Can you post what is the setup you are using to capture the photograph of  moon ?
You will require a zoom lens atleast 200mm or more to capture it clearly.
Here's my image using 1000D and 55-250mm lens



half moon by Mohit Khurana, on Flickr


----------



## jwbryson1 (Jun 6, 2012)

MDH said:


> the moon was always just a bright light.



It sounds like you need to shoot with a faster shutter speed or a smaller aperture.

Are you using a tripod?  A tripod is a necessity when shooting photos of the moon.


----------



## 480sparky (Jun 6, 2012)

If you're trusting your meter for a setting, that's your problem.  The meter is seeing the black sky, and compensating for it, causing the moon to get washed out as a result.
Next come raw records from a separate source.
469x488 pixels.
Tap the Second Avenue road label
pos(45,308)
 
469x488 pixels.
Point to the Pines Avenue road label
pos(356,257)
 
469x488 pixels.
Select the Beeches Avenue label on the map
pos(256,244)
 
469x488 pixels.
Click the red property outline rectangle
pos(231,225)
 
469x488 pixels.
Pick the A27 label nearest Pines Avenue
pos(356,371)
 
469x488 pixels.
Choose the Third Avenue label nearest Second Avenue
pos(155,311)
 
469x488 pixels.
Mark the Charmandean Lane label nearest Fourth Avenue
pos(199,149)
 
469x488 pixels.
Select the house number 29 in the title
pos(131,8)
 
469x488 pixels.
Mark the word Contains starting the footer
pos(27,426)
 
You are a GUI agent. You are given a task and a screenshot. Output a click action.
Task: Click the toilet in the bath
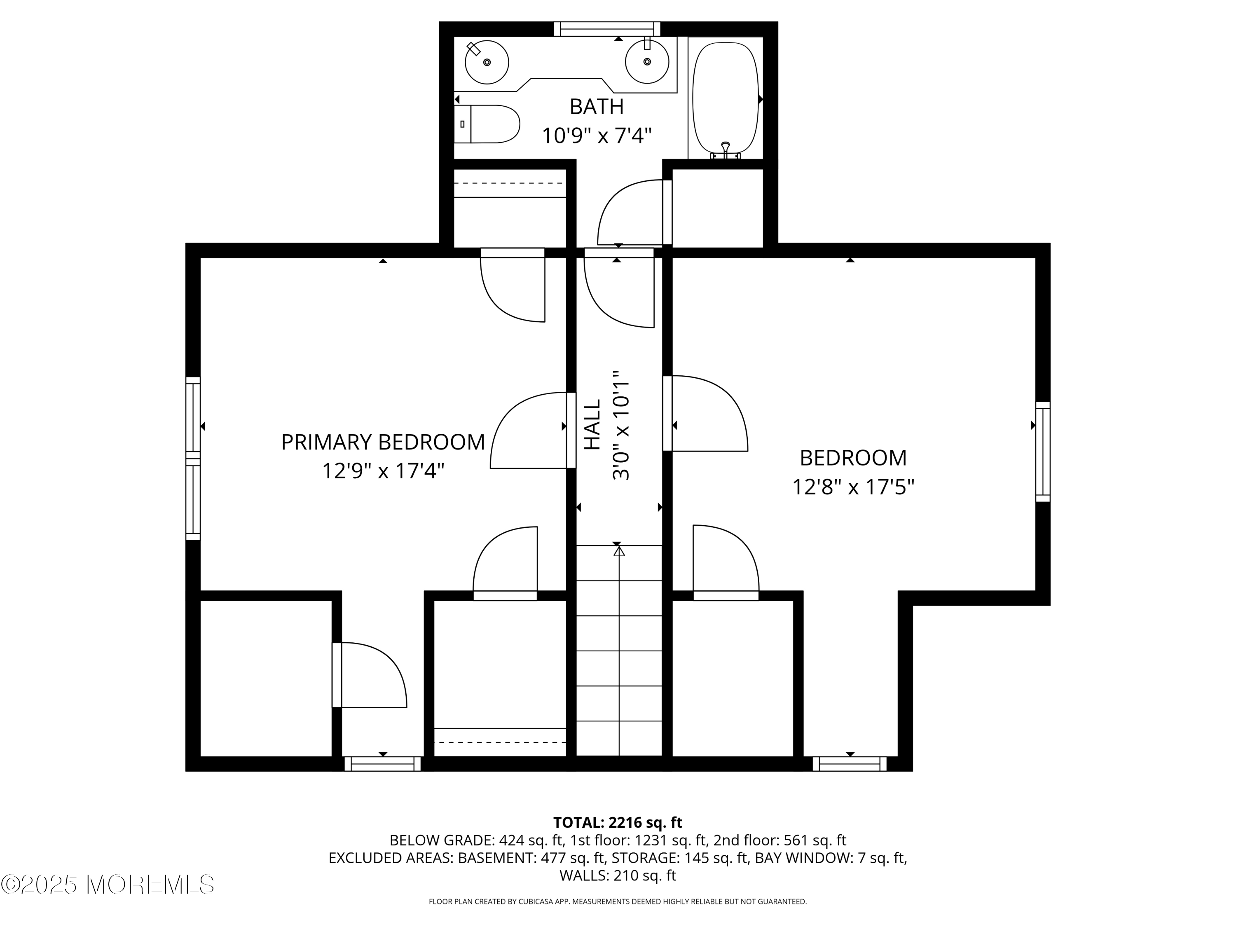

Simple rule for photographing the moon:  It's called the Sunny 16 Rule.

After all, the moon IS sunlit, isn't it?


----------



## MDH (Jun 7, 2012)

Thanks for the help. I found the solution. Even though I was trying different f-stops, apertures, etc. I didn't take into account the surrounding area and was metering off of that. I found several articles on the subject and I am ready for the next full moon. Thanks Again


----------



## 480sparky (Jun 7, 2012)

MDH said:


> Thanks for the help. I found the solution. Even though I was trying different f-stops, apertures, etc. I didn't take into account the surrounding area and was metering off of that. I found several articles on the subject and I am ready for the next full moon. Thanks Again



Actually, a full moon will appear flat & dull.  Try shooting anything _but_ a full moon so there's plenty of shadows to give the surface some definition.


----------